LES SINGULARITÉS DU MONDE SÉFARADE. ENTRETIEN AVEC LE RABBIN MIKHAËL BENADMON

Sonia Sarah Lipsyc

 

 

 

 

 

 

 

Le rabbin et docteur en philosophie générale, Mikhaël Benadmon est l’une des figures marquantes du judaïsme sépharade francophone. Il dirige en Israël le programme de formation complémentaire rabbinique sépharade Maarava dans le cadre du cursus Amel au sein des institutions Ohr Torah Stone ainsi qu’un programme de conversion à Jérusalem 1. Il enseigne la pensée juive à l’Université Bar-Ilan, est l’auteur d’ouvrages et d’articles, ainsi que le rédacteur de plusieurs programmes éducatifs pour les écoles juives de France et d’Israël. Depuis un passage remarqué au Festival Sefarad de Montréal en 2018 à l’invitation d’ALEPH, le rabbin Mikhael Benadmon collabore régulièrement au LVS/La voix sépharade.

Quelle serait cette manière « d’être au monde », comme vous l’écrivez 2, spécifique aux Sépharades?
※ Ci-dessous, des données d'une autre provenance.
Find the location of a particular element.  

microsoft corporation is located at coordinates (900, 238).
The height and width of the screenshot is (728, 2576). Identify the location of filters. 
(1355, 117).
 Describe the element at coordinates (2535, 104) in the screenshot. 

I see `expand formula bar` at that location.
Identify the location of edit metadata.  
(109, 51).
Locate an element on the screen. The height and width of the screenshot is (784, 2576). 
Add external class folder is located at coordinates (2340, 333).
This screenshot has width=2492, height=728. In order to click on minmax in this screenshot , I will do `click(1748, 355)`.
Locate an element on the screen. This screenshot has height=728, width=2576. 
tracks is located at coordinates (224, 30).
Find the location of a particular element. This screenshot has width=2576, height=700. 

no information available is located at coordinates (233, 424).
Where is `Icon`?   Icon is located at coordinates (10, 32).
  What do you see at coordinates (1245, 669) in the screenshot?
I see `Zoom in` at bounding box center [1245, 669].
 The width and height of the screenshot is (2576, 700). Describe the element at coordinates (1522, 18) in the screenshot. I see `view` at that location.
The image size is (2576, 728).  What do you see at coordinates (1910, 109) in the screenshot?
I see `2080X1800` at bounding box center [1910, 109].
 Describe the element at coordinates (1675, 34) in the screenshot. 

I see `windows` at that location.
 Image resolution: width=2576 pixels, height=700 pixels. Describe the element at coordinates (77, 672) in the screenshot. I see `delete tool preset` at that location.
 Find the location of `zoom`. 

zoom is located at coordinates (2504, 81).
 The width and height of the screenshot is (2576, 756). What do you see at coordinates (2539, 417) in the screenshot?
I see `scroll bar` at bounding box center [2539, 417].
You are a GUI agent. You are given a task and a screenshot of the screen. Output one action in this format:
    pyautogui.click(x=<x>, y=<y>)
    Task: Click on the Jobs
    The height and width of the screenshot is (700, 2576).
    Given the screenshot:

Il n’est pas aisé de proposer une description analytique de cet « être au monde » sans tomber dans le stéréotype : le Sépharade est plus émotionnel, plus sentimental, plus généreux, plus spontané, plus débordant, plus instinctif, etc. Cette surenchère méditerranéenne est sans doute très tendre et romantique, mais elle tombe sous le coup de l’orientalisme et propose une grille de lecture qui vise à renforcer l’opposition orient-occident et de ce fait biaise l’analyse. Elle est dans l’apologie, l’éloge et le plaidoyer et manque donc d’objectivité. C’est pourquoi je n’en parlerai pas comme un trait de l’âme juive ou une disposition du cœur. L’« être au monde »’ sépharade que je tente de formuler – et ma formulation mélange consciemment description et prescription – ne se situe pas dans les vertus personnelles de l’individu, mais dans le regard qu’une culture a développé sur certains domaines de la vie. Ce regard, appliqué au judaïsme, est souriant et apaisé. Le judaïsme dans ses formes privées comme institutionnelles ne pose pas un problème, mais au contraire propose une épaisseur positive au vécu. C’est un élément stabilisateur et non perturbateur. Pour ma part, j’identifie cet « être au monde » dans son rapport à deux facteurs : la communauté et la vie religieuse.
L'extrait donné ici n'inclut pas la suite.